BEGIN

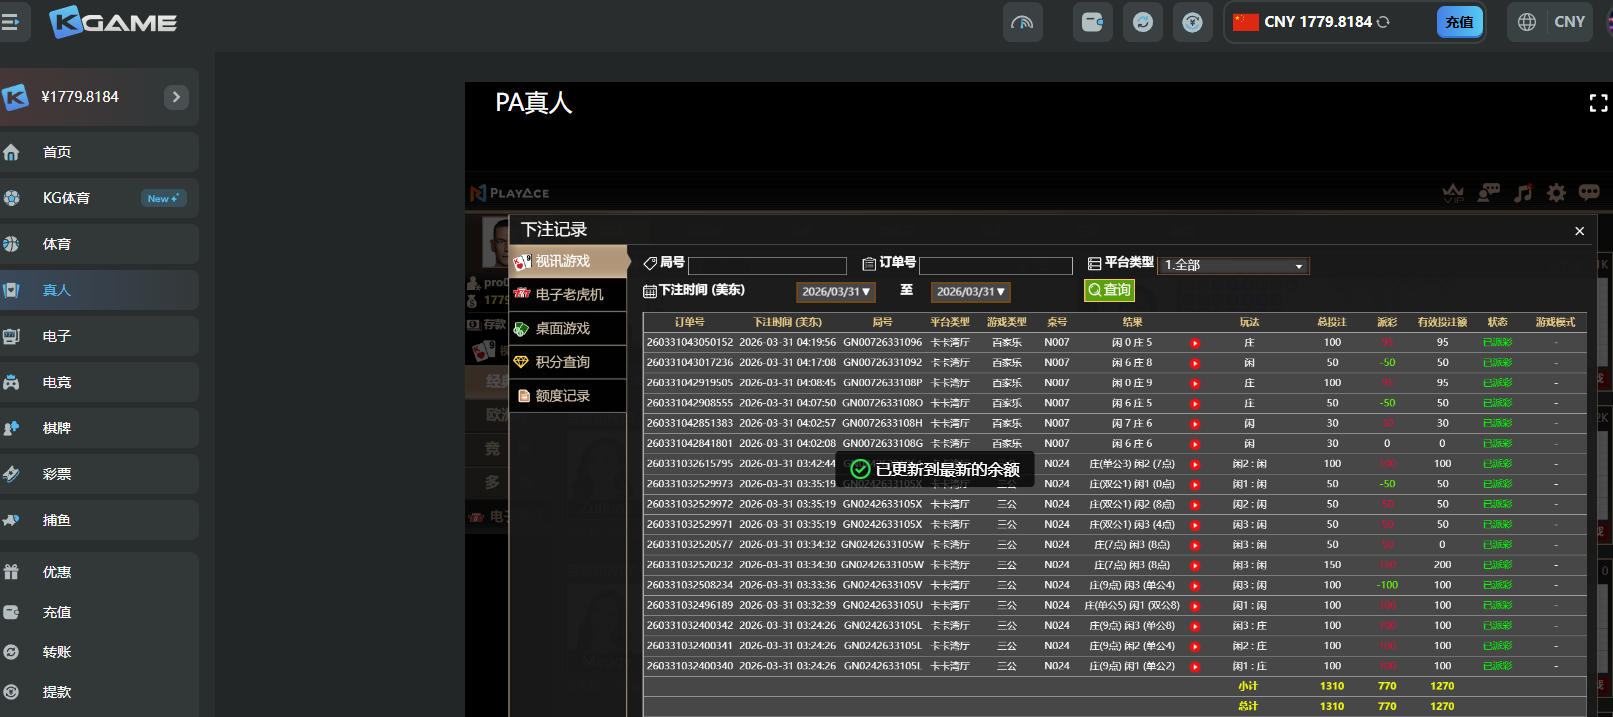Play video replay for first bet record
Image resolution: width=1613 pixels, height=717 pixels.
coord(1195,343)
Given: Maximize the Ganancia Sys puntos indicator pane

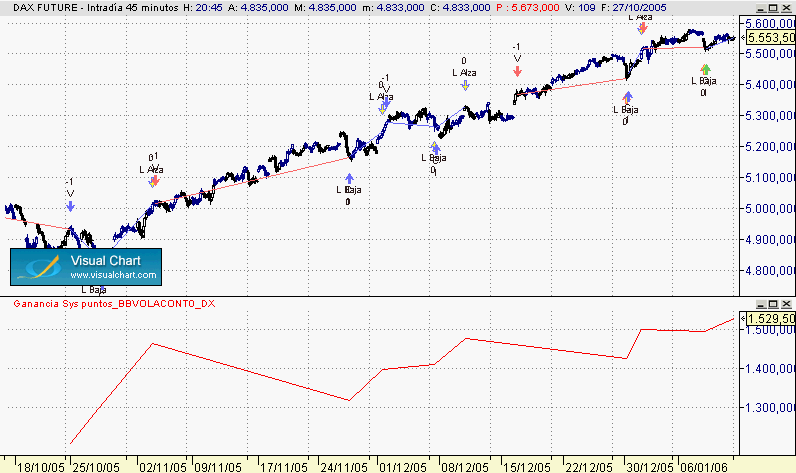Looking at the screenshot, I should [773, 304].
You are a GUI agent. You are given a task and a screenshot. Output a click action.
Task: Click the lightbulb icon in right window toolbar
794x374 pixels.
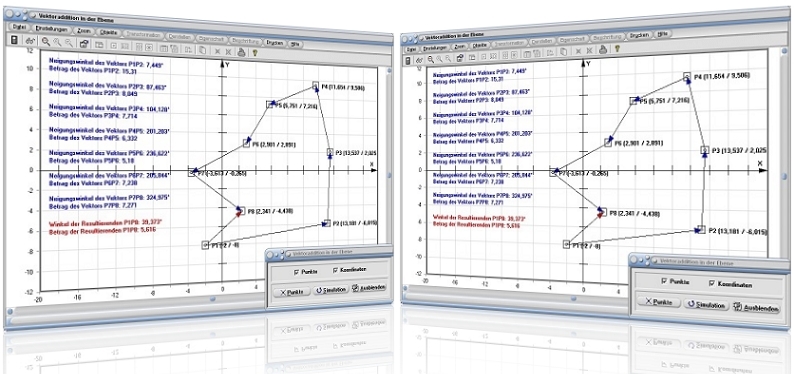click(x=617, y=49)
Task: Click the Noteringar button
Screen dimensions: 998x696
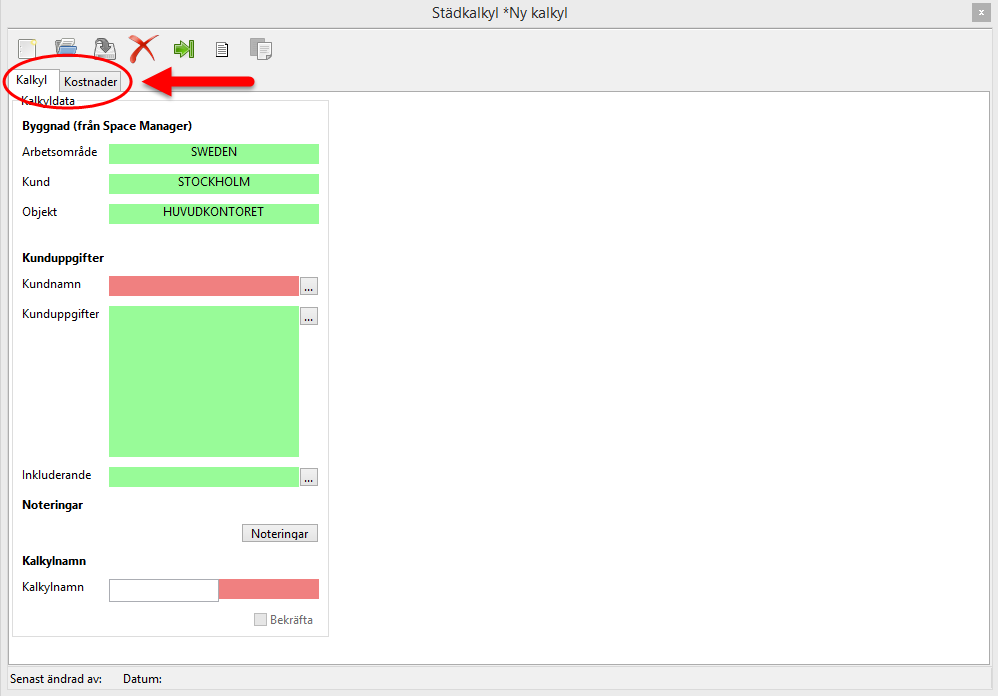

END

Your task: Nothing but the lines from the one with "Given: Maximize the" through the end of the entries above, both included, should be set down, exactly and without pictures.

Exercise result:
Given: Maximize the Ganancia Sys puntos indicator pane

Looking at the screenshot, I should [773, 304].
You are a GUI agent. You are given a task and a screenshot. Output a click action.
Task: Click the lightbulb icon in right window toolbar
794x374 pixels.
click(x=617, y=49)
Task: Click the Noteringar button
Screen dimensions: 998x696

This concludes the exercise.